What the task asks: Exactly as they appear, set down all of the records.

---- Supplied material

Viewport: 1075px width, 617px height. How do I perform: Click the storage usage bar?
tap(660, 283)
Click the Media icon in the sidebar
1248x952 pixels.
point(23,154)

--------

Answer for this exercise:
Viewport: 1075px width, 617px height. How do I perform: Click the storage usage bar?
tap(660, 283)
Click the Media icon in the sidebar
1248x952 pixels.
point(23,154)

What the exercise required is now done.